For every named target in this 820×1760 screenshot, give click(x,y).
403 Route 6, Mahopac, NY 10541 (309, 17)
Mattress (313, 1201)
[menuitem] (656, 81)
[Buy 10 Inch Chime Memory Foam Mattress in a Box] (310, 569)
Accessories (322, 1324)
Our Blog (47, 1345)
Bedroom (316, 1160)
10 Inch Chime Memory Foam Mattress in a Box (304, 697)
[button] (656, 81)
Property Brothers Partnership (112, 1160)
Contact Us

### Exercise goal:
The answer to this exercise is one number: how many lines of the records above contain the string "Memory".

### Result of this task:
2